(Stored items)
⁂

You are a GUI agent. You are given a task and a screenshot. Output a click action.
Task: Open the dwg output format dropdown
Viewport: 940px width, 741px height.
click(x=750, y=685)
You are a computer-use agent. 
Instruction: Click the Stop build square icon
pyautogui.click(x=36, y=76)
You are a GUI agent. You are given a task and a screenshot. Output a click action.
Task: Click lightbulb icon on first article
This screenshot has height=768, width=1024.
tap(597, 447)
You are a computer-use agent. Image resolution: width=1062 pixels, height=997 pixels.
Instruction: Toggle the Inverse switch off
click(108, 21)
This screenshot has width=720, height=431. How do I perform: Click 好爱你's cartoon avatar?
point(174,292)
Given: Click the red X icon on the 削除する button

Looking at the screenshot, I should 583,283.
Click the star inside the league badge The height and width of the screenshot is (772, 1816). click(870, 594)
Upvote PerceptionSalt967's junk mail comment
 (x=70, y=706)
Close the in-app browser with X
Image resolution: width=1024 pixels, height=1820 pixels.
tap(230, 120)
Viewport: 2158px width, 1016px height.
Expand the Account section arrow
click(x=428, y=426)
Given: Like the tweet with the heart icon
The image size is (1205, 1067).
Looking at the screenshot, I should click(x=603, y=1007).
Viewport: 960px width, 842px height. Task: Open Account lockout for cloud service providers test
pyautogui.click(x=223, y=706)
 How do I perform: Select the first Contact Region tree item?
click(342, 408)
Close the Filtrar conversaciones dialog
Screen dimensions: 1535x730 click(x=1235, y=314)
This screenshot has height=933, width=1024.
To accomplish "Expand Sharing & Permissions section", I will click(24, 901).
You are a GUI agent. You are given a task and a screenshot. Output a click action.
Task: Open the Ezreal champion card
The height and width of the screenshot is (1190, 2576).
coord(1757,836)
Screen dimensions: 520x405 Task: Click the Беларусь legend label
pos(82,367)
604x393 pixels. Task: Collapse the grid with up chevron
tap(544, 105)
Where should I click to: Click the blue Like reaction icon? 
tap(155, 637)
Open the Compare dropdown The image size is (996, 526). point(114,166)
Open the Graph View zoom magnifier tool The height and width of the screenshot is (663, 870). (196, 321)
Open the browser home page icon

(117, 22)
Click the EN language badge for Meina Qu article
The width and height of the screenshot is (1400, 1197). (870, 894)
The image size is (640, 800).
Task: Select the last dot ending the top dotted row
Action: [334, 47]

⁂

Wherever the string "dropdown" appears in the records, copy the whole line.

> Response:
Task: Open the dwg output format dropdown
Open the Compare dropdown The image size is (996, 526). point(114,166)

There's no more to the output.